The word “cat,” for example, should prompt the brain to at least glance at the bat because the words sound similar, and at the milk because it is often associated with felines. When a person hears a word, many related words become active before the brain starts inhibiting, or tuning out, certain words to arrive at the correct answer, Schwartz says. “Children with SLI don’t necessarily activate all of the related words,” and this is reflected in their eye movements, he adds. “They get the answer right but their mental vocabulary isn’t connected to the same degree that it is in typically developing children—or adults for that matter. If there’s any activation at all of the competing pictures, it’s much slower than normal.
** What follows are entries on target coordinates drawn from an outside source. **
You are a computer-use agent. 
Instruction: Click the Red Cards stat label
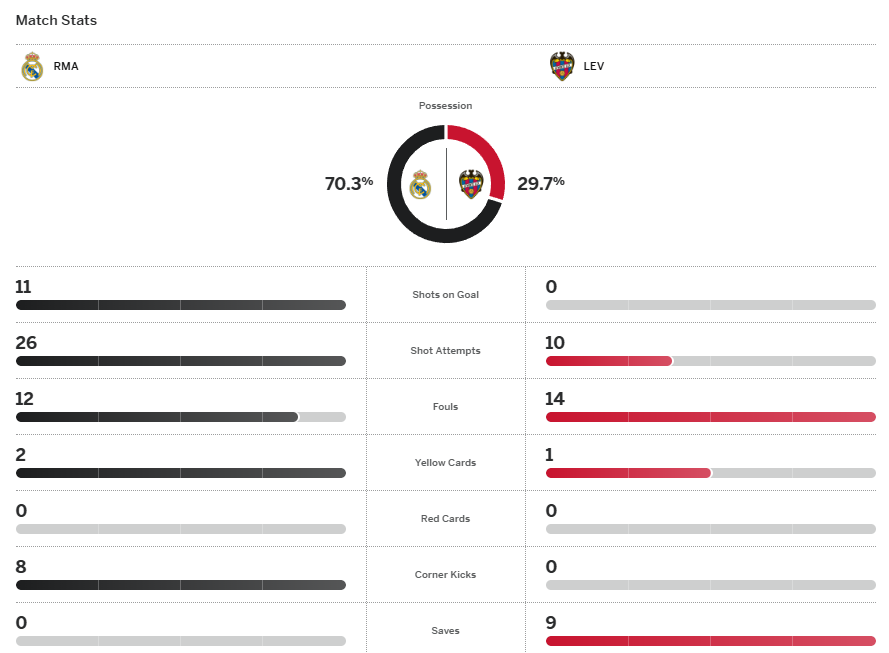[x=446, y=519]
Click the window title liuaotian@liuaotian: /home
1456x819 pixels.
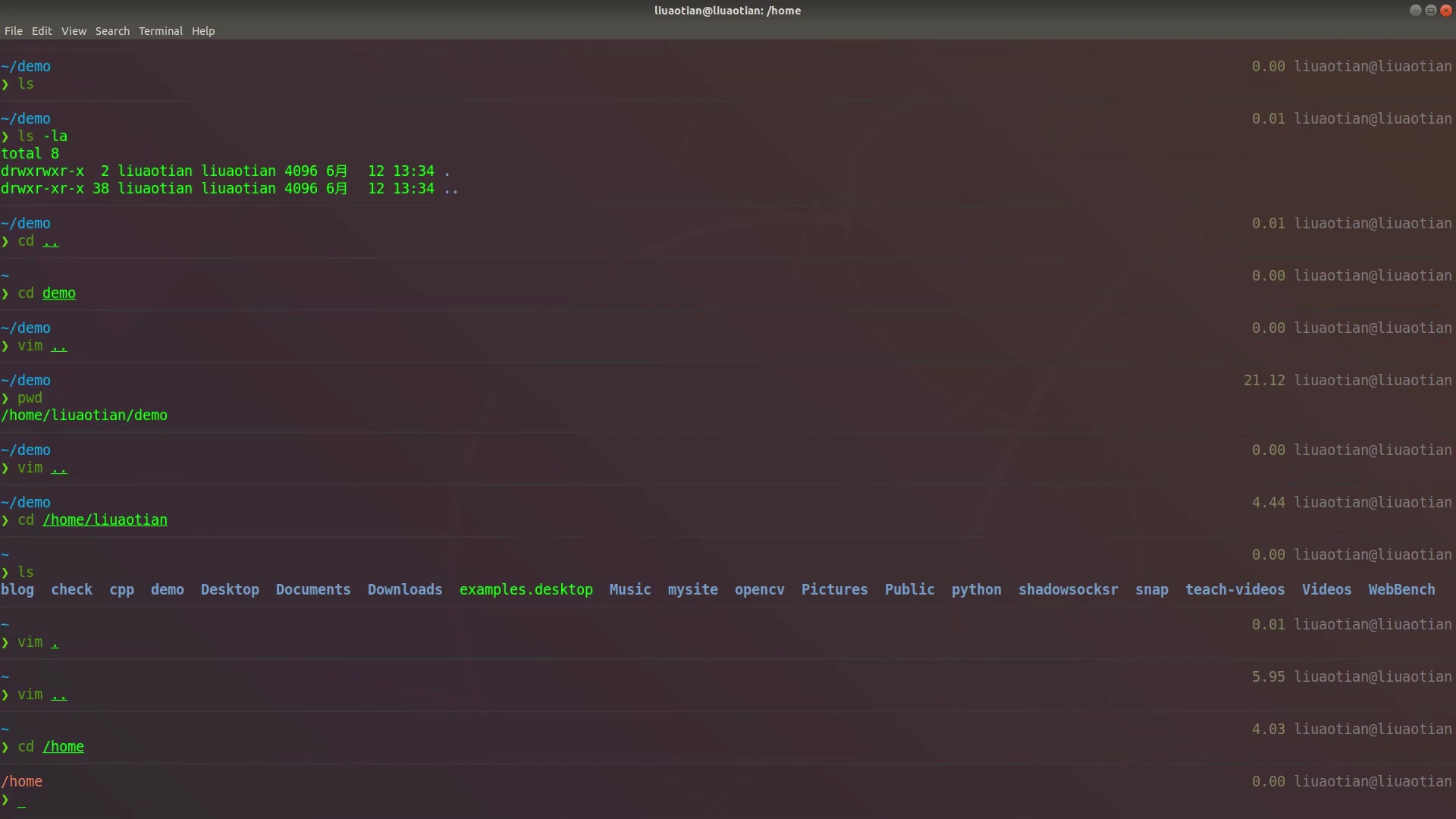727,11
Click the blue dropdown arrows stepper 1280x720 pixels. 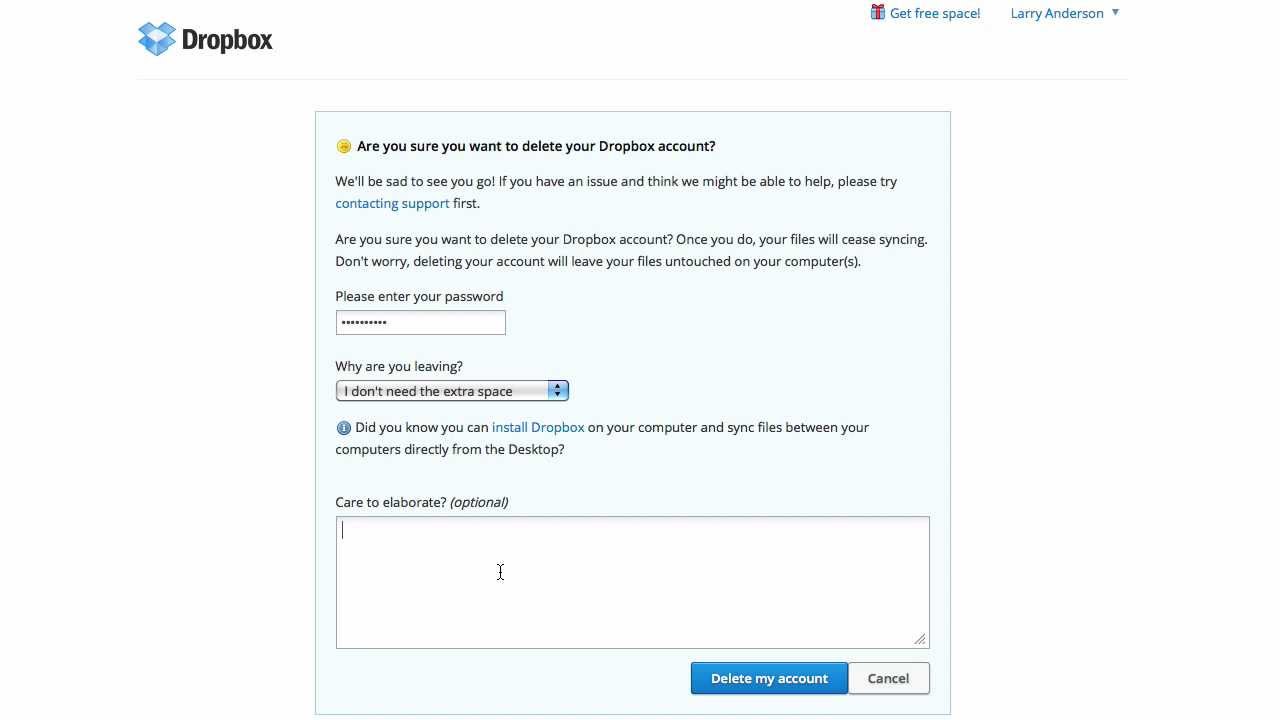pyautogui.click(x=557, y=391)
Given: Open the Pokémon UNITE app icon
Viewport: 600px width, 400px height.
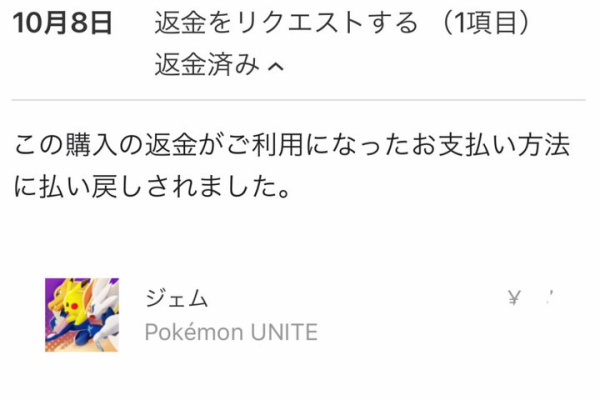Looking at the screenshot, I should tap(82, 315).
That means that in some very important ways their underlying language system is deficient.”

Life without Language

“Traditional ways we have of assessing kids can only tell you the end product of a very complicated process,” says Courtenay Norbury, a professor of developmental language and communication disorders at University College London who has used Tobii eye-tracking technology to study children with language development disorders, including SLI and autism. “The appeal of eye tracking is that it can sort of give you a window into the process itself. You can see how kids are processing language in real time.”
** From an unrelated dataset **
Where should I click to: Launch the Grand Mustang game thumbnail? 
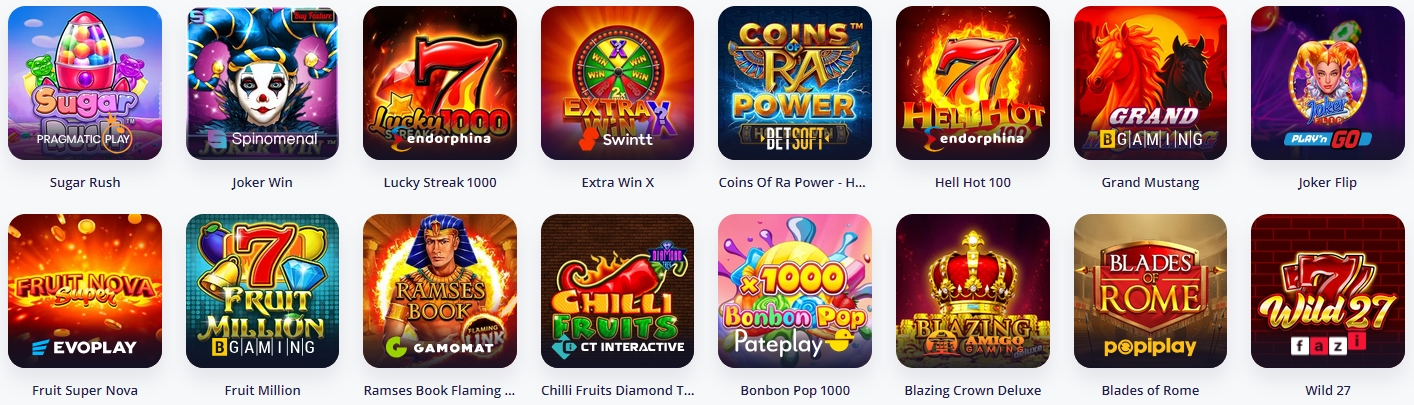click(1150, 83)
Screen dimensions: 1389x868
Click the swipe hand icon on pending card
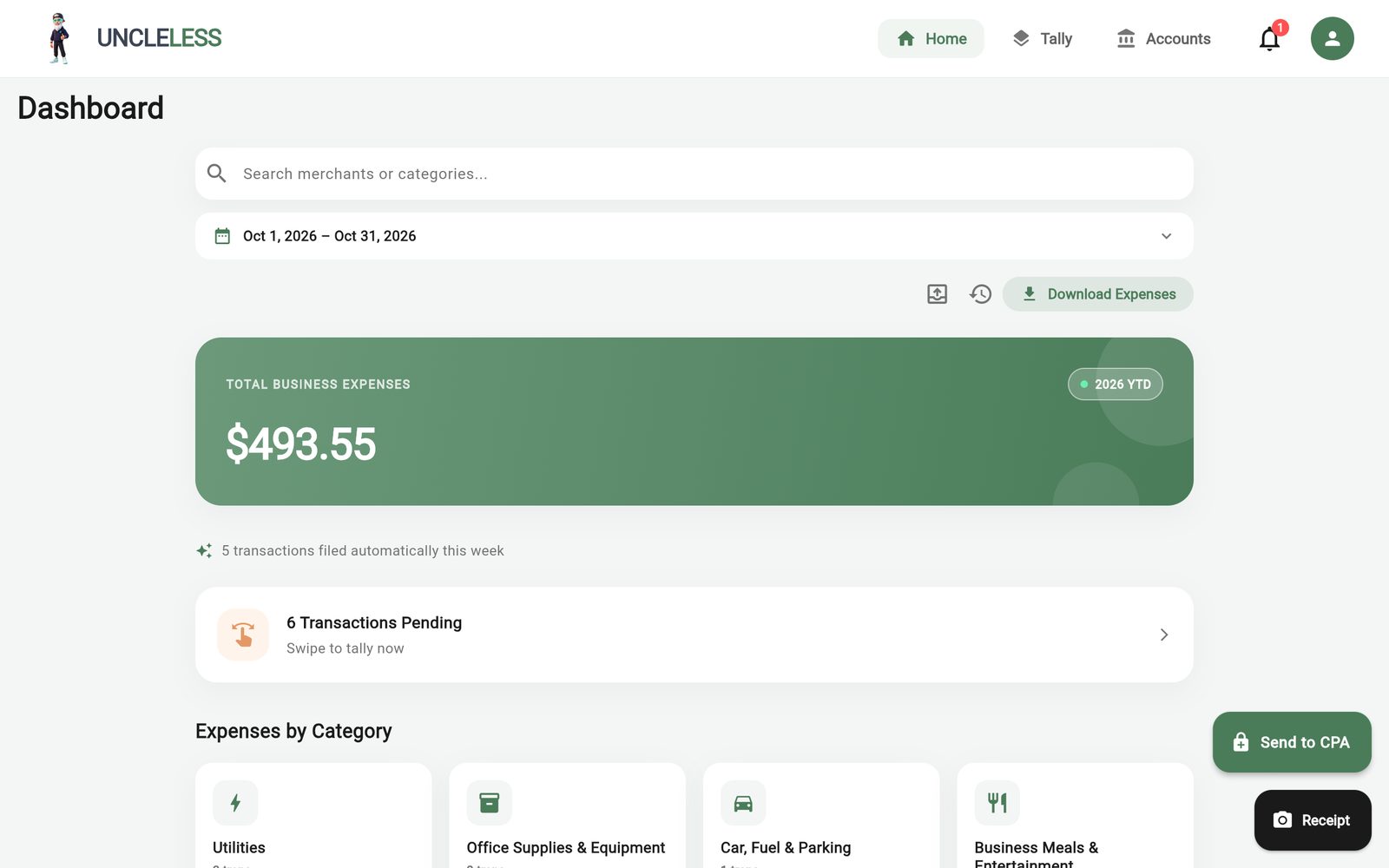[x=243, y=635]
For all of its uses eye-tracking still has limitations. For starters, “you want to understand how kids are processing language when they’re interacting with other people as opposed to a computer screen,” Norbury says. “The visual world paradigm has been hugely useful but is still very far from what we do in everyday interactions.” Eye trackers also generate an enormous amount of data that researchers have to sift through to find meaningful information. “Capturing the eye movement is getting easier as the technology advances but the processing on the other end is really complicated and time consuming,” Norbury says. “There is still a bit more flexibility in interpretation [of the data] than I would like—different patterns of looking are easy enough to find but what that tells us about cognition is still somewhat uncertain.”

The exact cause of SLI is unknown but the most recent research suggests it is related more to genetics than a child’s environment. Between 50 and 70 percent of children with SLI have at least one other family member with the disorder, according to the U.S. Department of Health and Human Services. Treatment for SLI is limited. Teachers might use interactions between a child and puppets or other toys during which the child is asked to describe what they see in a way that elicits a particular verb tense—for example having the child describe what a puppet is doing to stimulate use of the third person. Another approach is to pair a child with SLI with a classmate whose language is developing normally and can serve as a role model.

Failure to diagnose and treat children with SLI can have very serious consequences as they mature. Some studies show children with language disorders are at a much greater risk for social, emotional and mental health problems as they become adolescents, Norbury says. They also have difficulty with attention, social anxiety and social phobias because they find verbal interactions so difficult. “You need language for jobs, for negotiating with people, for problem-solving—so people with language impairments are at much greater risk of not being to get or maintain employment,” she says. “Language is something we take for granted so much that we overlook the impact it would have if we couldn’t do it.”